(Beginning of Dataset entries)

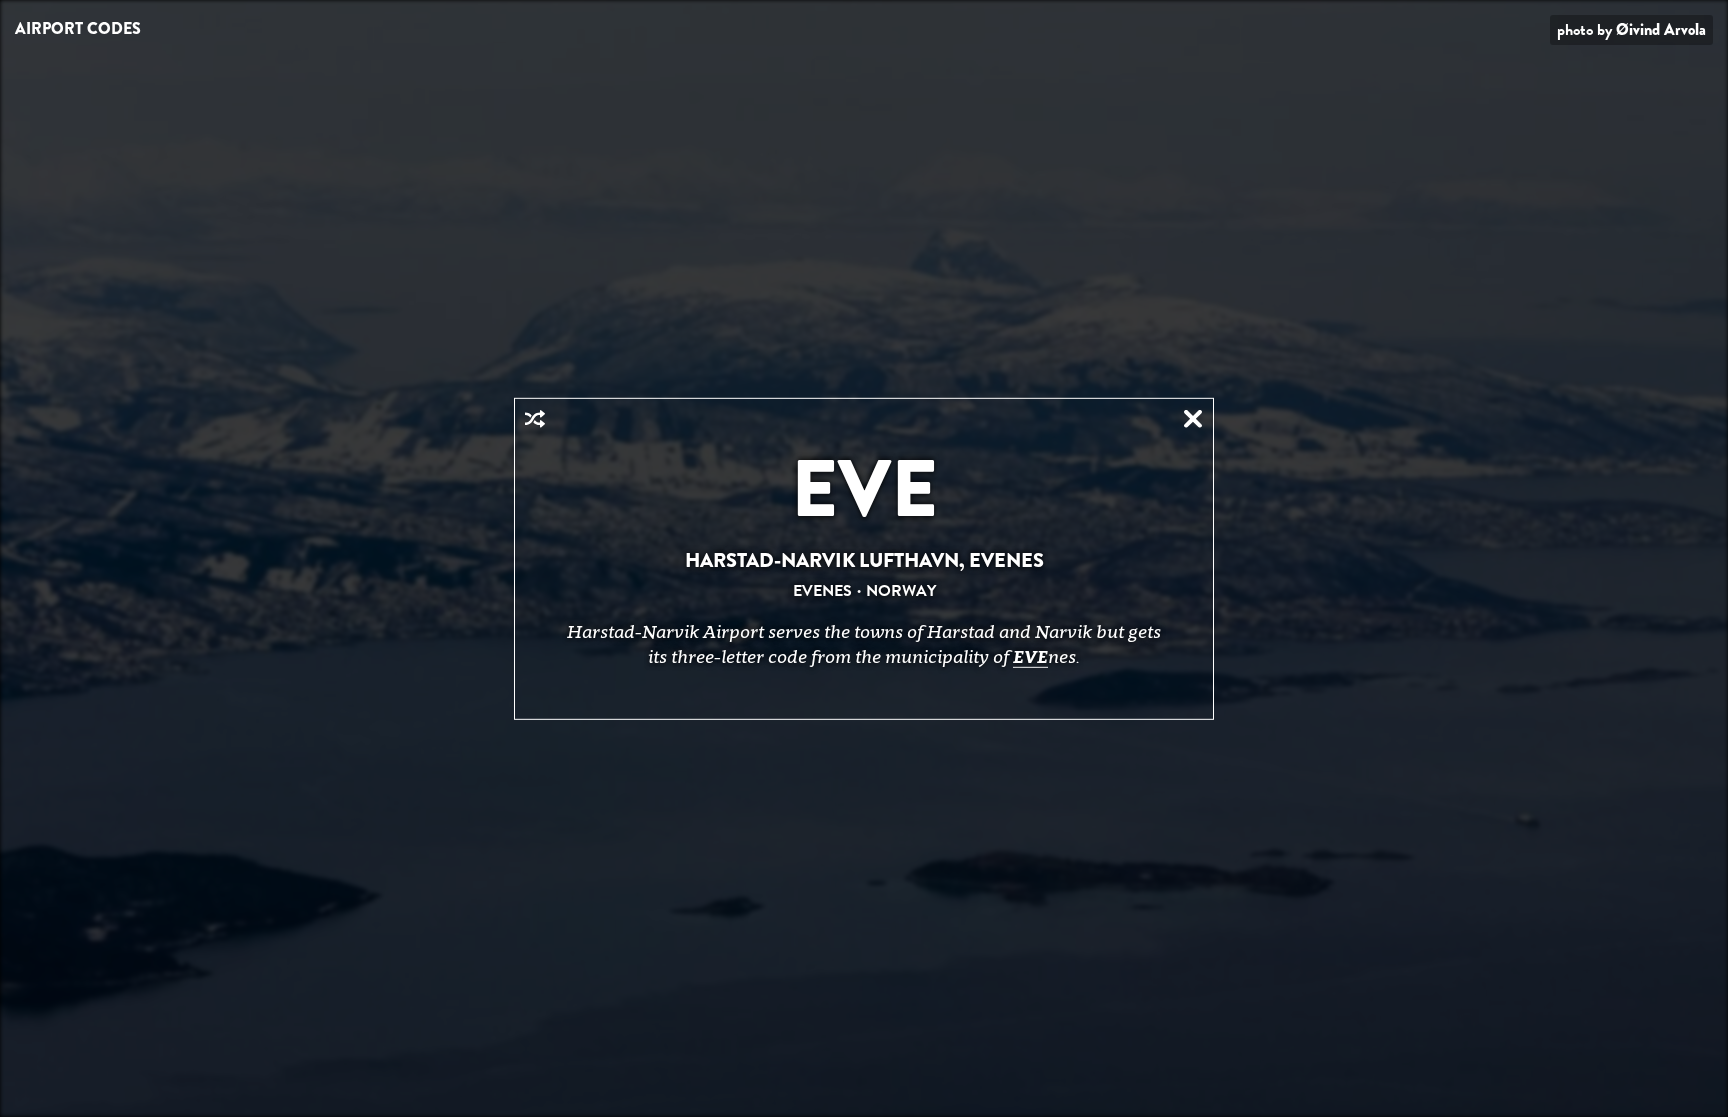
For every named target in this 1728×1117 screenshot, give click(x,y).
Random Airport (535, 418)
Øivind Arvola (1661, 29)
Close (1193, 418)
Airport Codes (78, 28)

(End of Dataset entries)
(Beginning of Dataset entries)

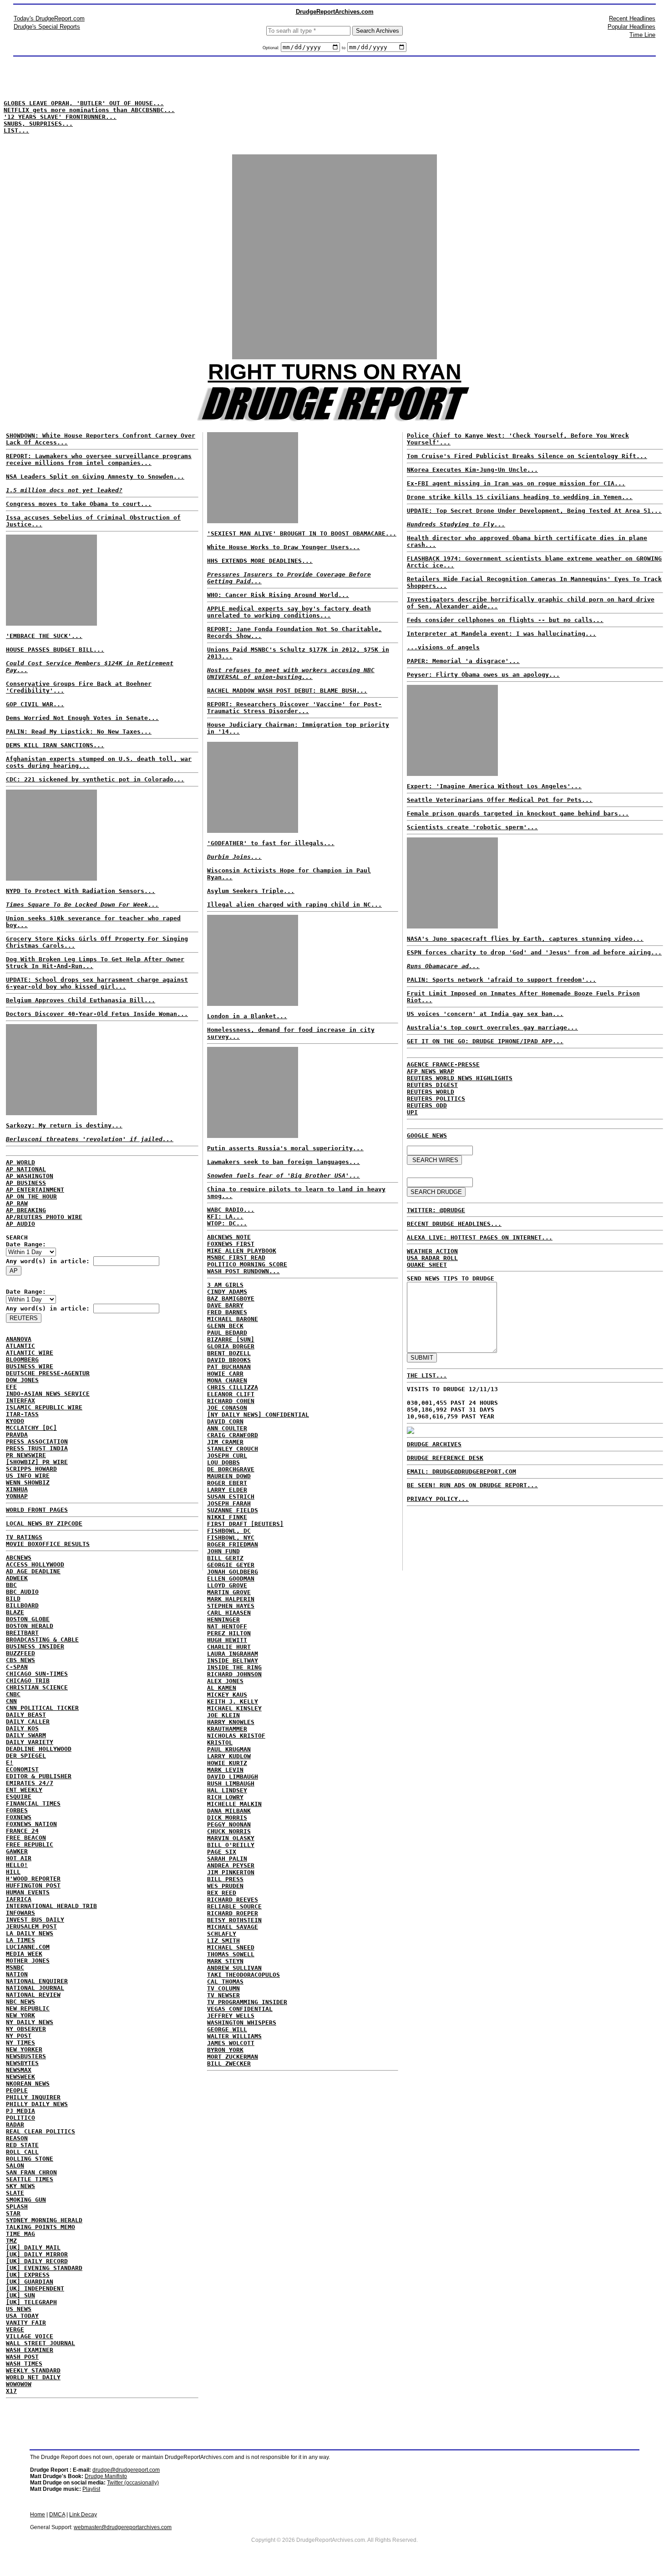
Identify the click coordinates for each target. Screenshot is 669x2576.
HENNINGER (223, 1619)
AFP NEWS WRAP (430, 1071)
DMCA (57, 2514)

(End of Dataset entries)

Prompt — Produce a word-for-word copy of everything above from the line holding "Random Airport (535, 418)" down to the line holding "Airport Codes (78, 28)", with both of those lines kept.

Problem solution —
Random Airport (535, 418)
Øivind Arvola (1661, 29)
Close (1193, 418)
Airport Codes (78, 28)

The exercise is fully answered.